TD Ameritrade vs Betterment:
Investment Strategy

A key selling point of robo-advisors compared to traditional financial advisors is the promise of keeping client portfolios diversified.

The process of allocating money to various investments to spread risk intelligently across asset classes and holdings on an ongoing basis is called automatic portfolio rebalancing.

Both TD Ameritrade and Betterment provide free automatic rebalancing services so that portfolios remain diversified not just on day one when they are first built but ongoing into the future.

Betterment Portfolios

In addition to automatic rebalancing, Betterment ensures portfolios are diversified by selecting a mix of ETFs from up to 12 asset classes.

Whether investors are seeking income, smart beta, or socially responsible portfolios, Betterment supports them all.

Betterment Premium clients can even adjust the percentages of each holding in an existing portfolio.

Essential Portfolios

TD Ameritrade has a much simpler offering by comparison. Only 5 ETFs are used to build portfolios, which is comparatively few when examining other robo-advisors.

iShares and Vanguard ETFs are used to keep costs rock bottom.

For clients who want a more diversified portfolio, TD Ameritrade Selective Portfolios may be a better fit. This service includes human advice with the benefits of algorithmic investing, and features more asset classes.

Overall Winner

Betterment vs TD Ameritrade

Betterment WinsTD Ameritrade Wins
Management Fees: The fees to manage assets start at a lower price of just 0.25% compared to 0.30% at Essential Portfolios.Expense Ratios: The ETFs available to clients of Essential Portfolios have expense ratios that range from 0.06% → 0.08% compared to an average 0.13% at Betterment.
Investment Minimum: Betterment requires no investment to sign up to its Digital service, however a $100,000 capital commitment is required to its higher tier Premium service. TD Ameritrade requires a $5,000 commitment to open an account.Account Types: TD Ameritrade supports a wide range of account types including:

  • Individual
  • Roth, SEP, Traditional IRA
  • Solo 401(k), Solo Roth
  • Non-profit corporations
  • UGMA/UTMA
  • Coverdell
  • C-corp, S-corp, LLC
Tax Implications: While both robo-advisors feature tax-loss harvesting, only Betterment offers tax-coordinated portfolios at no cost to ensure returns are optimized net of taxes across standard and retirement accounts.
Socially Responsible Portfolios: Investors who wish to align their investment dollars with their values can select socially responsible portfolios at Betterment.
Selection of Asset Classes: Only five ETFs are available at Essential Portfolios versus 12 asset classes at Betterment.

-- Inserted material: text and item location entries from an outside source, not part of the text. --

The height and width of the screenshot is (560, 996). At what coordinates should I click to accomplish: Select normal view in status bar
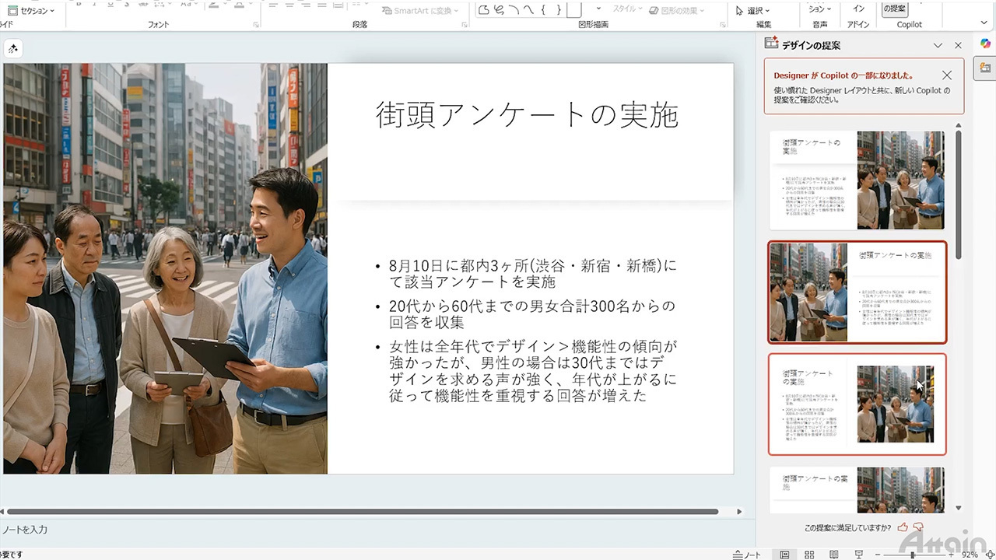[x=784, y=555]
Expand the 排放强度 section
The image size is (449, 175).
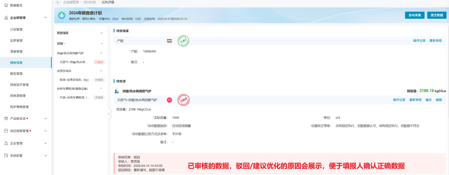[x=101, y=33]
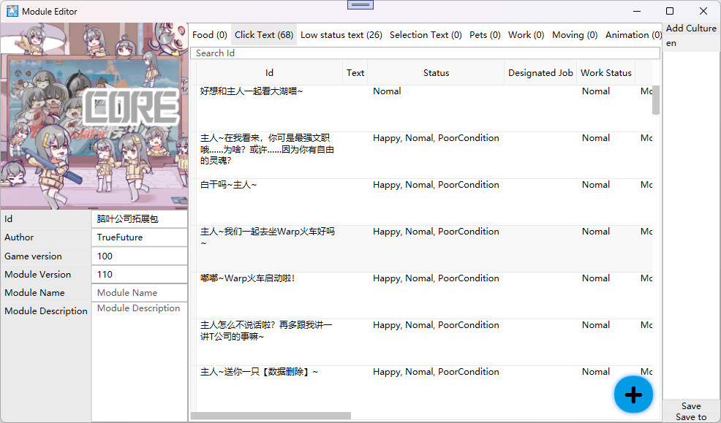
Task: Edit the Author field containing TrueFuture
Action: click(139, 237)
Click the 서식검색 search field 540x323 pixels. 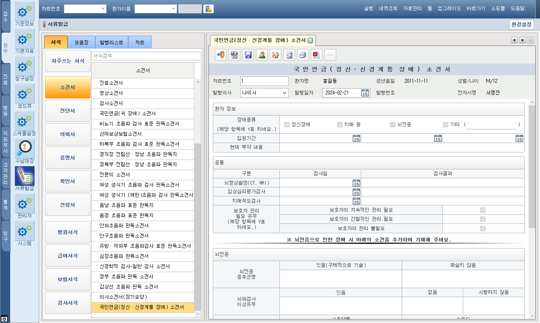146,56
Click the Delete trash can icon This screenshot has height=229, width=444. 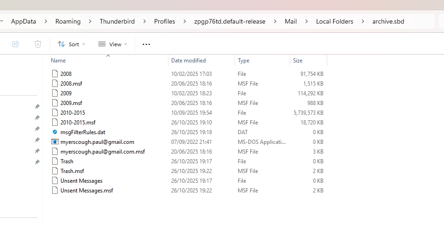click(x=38, y=44)
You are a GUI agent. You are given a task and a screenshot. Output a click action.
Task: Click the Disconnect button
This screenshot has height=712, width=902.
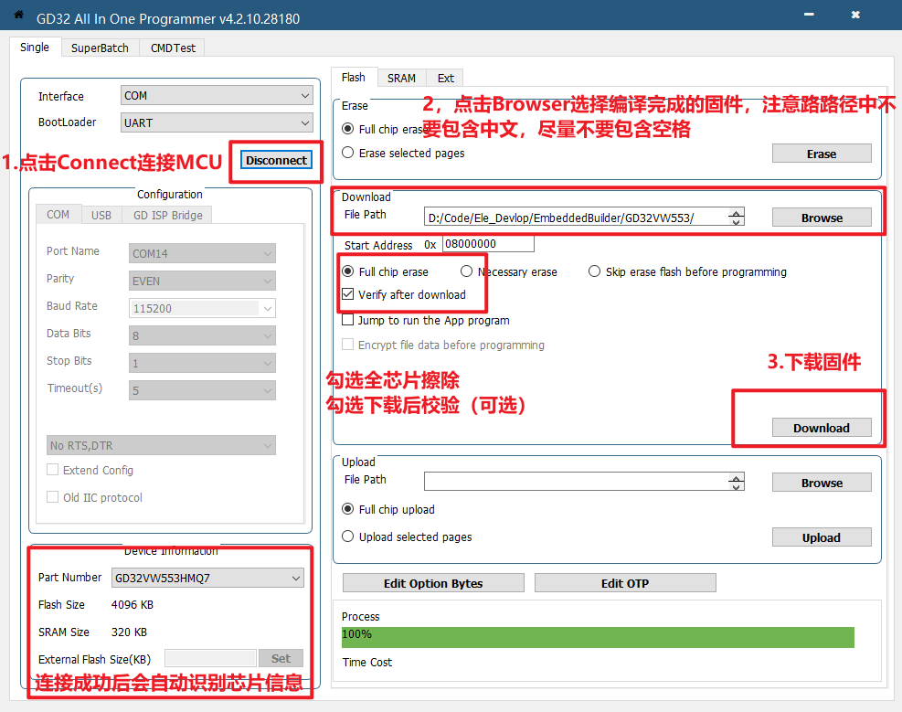point(277,160)
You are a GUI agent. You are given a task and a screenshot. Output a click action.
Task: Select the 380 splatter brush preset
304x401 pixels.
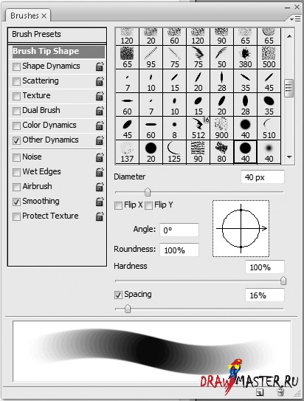[245, 58]
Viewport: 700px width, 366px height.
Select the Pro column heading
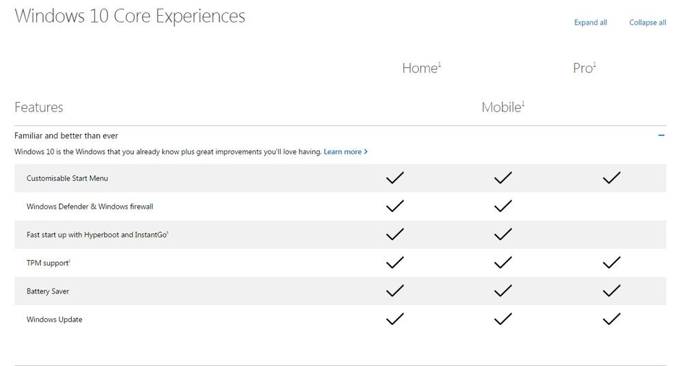click(x=584, y=68)
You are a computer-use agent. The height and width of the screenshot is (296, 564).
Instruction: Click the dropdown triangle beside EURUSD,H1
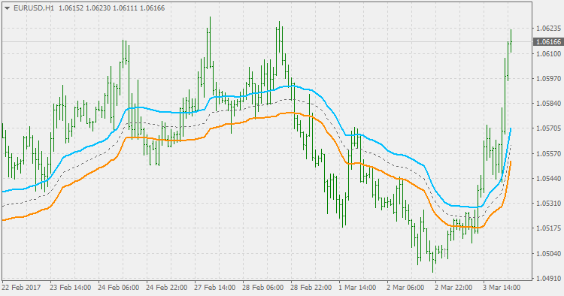(7, 8)
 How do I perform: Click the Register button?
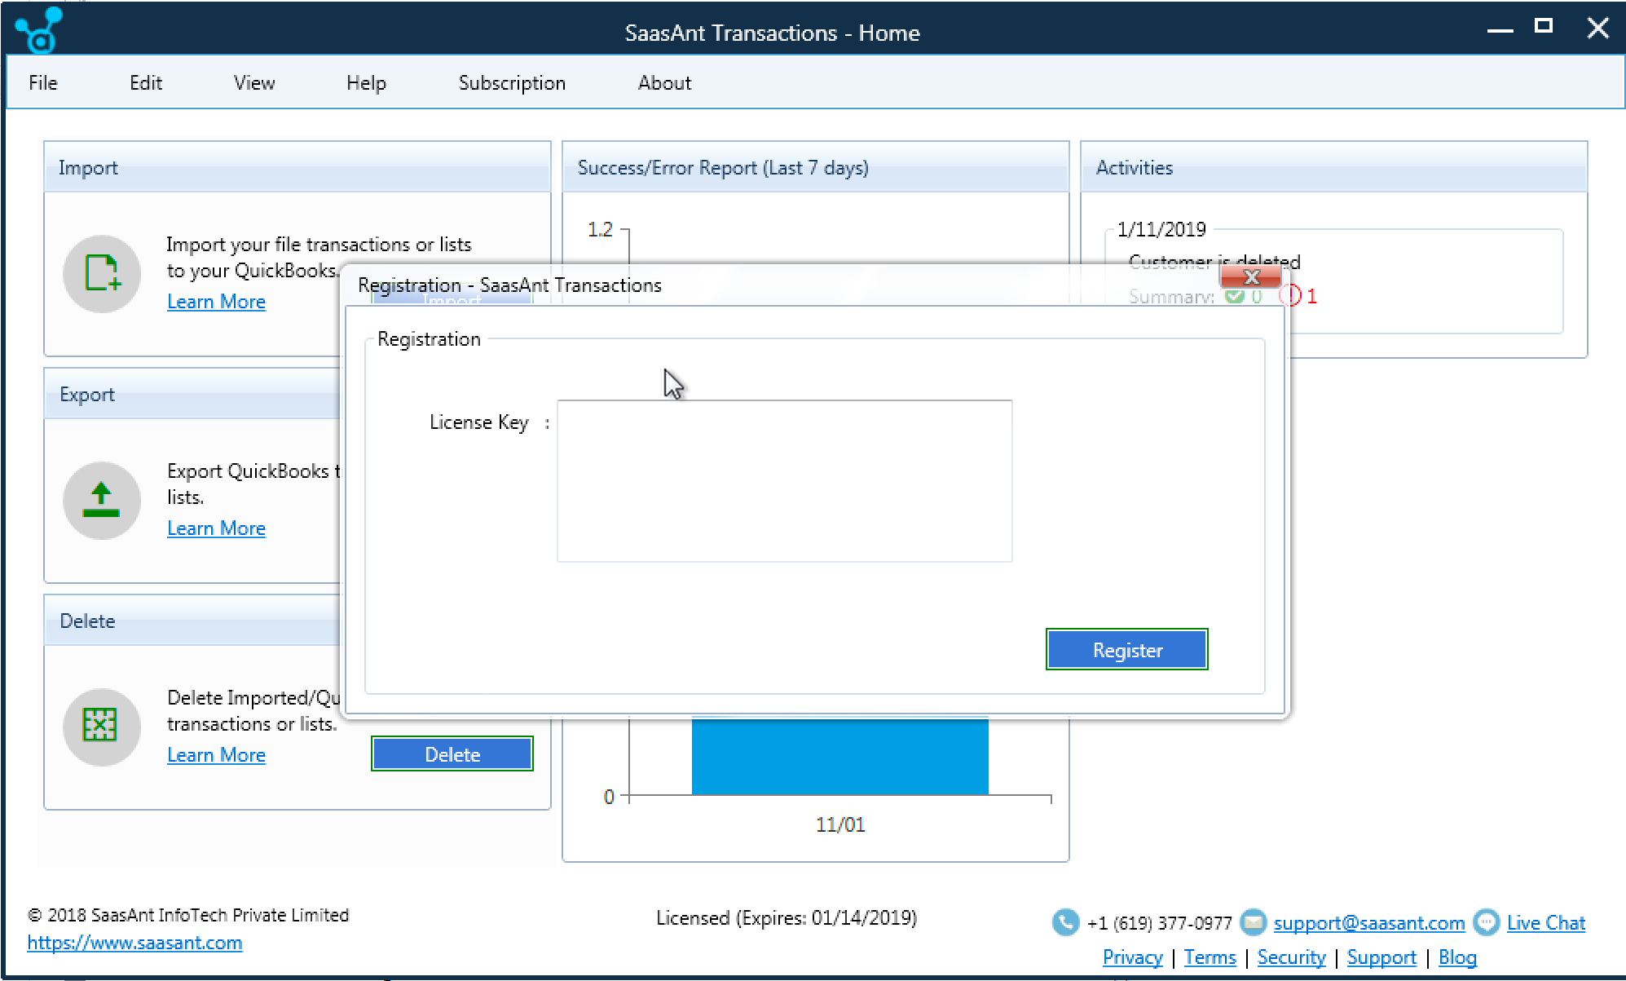pyautogui.click(x=1127, y=649)
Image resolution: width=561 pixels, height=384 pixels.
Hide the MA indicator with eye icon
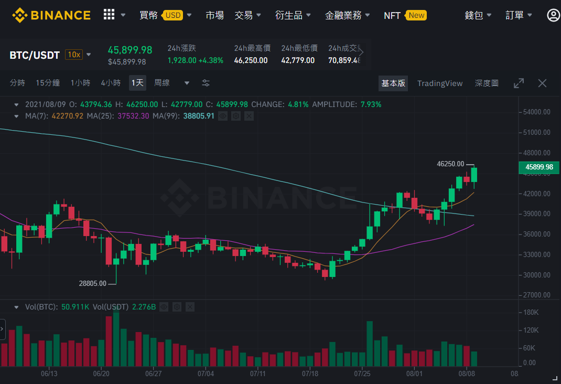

Betterment vs TD Ameritrade
Comparison

TD Ameritrade fanatics who already love the company’s banking and brokerage services may find it a natural fit to select Essential Portfolios.

For most everyone else, Betterment is the superior choice because of its many bells and whistles.

For example, Betterment goes further than TD Ameritrade in optimizing after-tax returns so you keep more and pay Uncle Sam less. Beyond tax-loss harvesting which is common to both robo-advisors, Betterment includes tax-coordinated portfolios free in both its service levels.

Arguably, Betterment provides more diversified portfolios because up to twelve asset classes are incorporated versus just five exchange-traded funds at Essential Portfolios.

And the investment minimum to get started at Betterment is zero versus $5,000 at TD Ameritrade.

Only the most price-savvy customers may find TD Ameritrade has the edge when summing up management fees and expense ratios but the difference is so slight it’s hard to justify selecting it in favor of Betterment’s extensive services.